Weekly Deep Dive into Deep Tech #8
Co-Packaged Optics: Bringing Light Inside the Package
Electrical I/O has become one of the largest energy consumers in a data center. Pushing bits off a switch or GPU package takes enormous power, and the bandwidth density of copper is already running into physical limits.
This is why the industry is shifting to Co-Packaged Optics, also known as CPO.
Instead of driving signals across long electrical traces to bulky pluggable optics on the front panel, CPO brings the optical engines directly into the package, right next to the switch ASIC or accelerator.
Ayar Labs
Silicon Photonics at the Edge of the Die
Ayar Labs remains the most important company in the push toward optical I/O. Their TeraPHY chiplet replaces electrical SerDes with fully integrated optical transmitters and receivers, allowing multi-terabit connectivity at a fraction of the power of copper.
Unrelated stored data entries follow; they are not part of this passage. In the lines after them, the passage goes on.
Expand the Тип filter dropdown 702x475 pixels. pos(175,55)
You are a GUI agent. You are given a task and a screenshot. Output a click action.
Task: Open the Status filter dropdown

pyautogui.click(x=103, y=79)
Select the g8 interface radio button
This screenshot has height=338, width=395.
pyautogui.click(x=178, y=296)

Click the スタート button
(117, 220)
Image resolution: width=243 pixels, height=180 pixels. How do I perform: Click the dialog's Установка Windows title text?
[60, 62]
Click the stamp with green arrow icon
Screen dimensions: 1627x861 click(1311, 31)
Latest innovations to highlight:
1. SuperNova Multi-Wavelength Light Source
Ayar’s external laser light source distributes dozens of wavelengths into the package, supporting massively parallel optical I/O. It is now qualified with multiple foundries and packaging partners.
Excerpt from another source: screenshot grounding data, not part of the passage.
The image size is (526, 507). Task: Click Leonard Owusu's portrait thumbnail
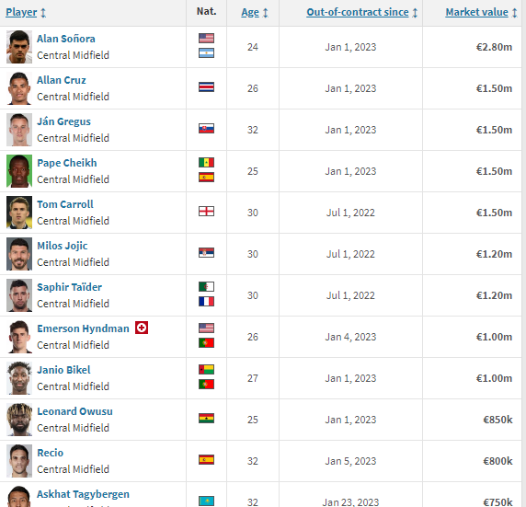coord(19,420)
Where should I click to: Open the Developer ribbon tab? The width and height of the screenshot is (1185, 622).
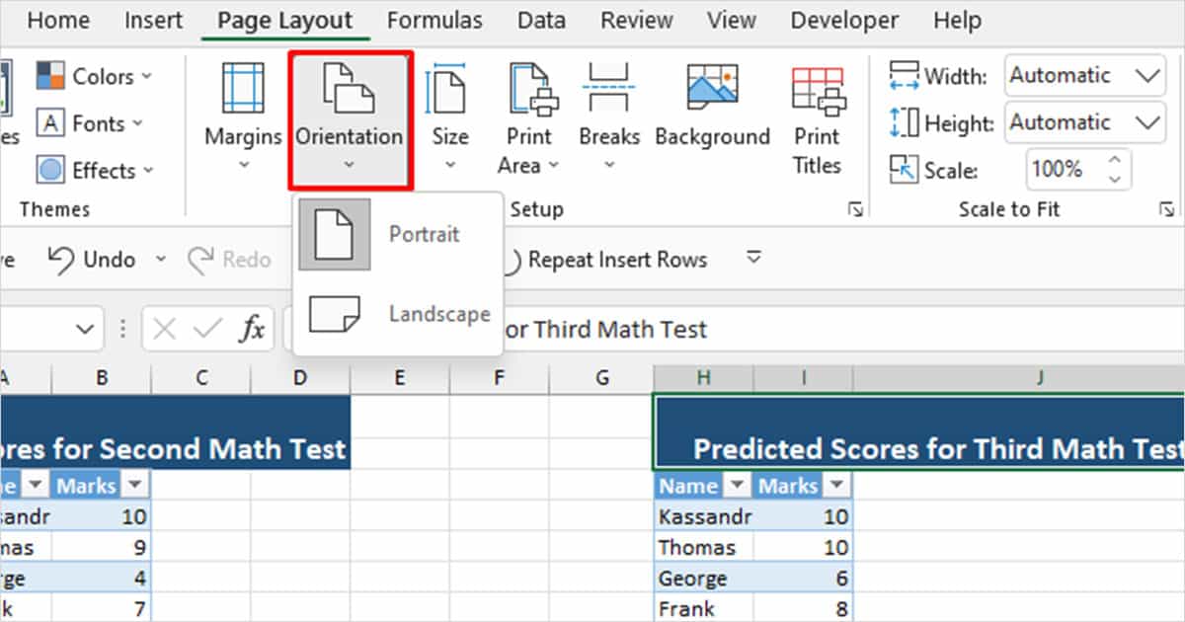click(844, 20)
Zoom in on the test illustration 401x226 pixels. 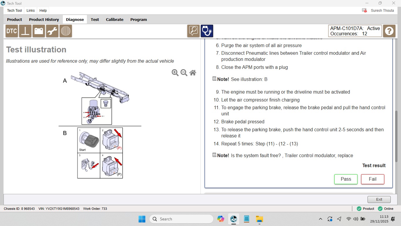(x=175, y=73)
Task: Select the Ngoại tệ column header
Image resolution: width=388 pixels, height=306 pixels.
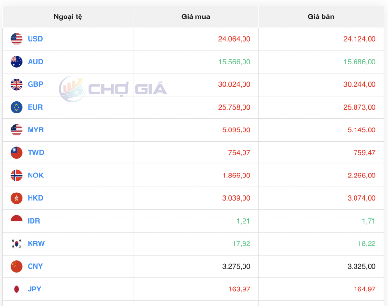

2. 3D-integrated optical chiplets
Ayar has begun demonstrating CPO engines that sit directly adjacent to compute dies in advanced 2.5D or 3D packages, reducing electrical escape distances to only a few millimeters.
3. Memory system integration
Early demos show how optical I/O can turn disaggregated memory pools into low-latency, high-bandwidth resources for GPUs and AI accelerators.
Ayar’s work is the closest thing to “optical chiplet standardization” in the industry today.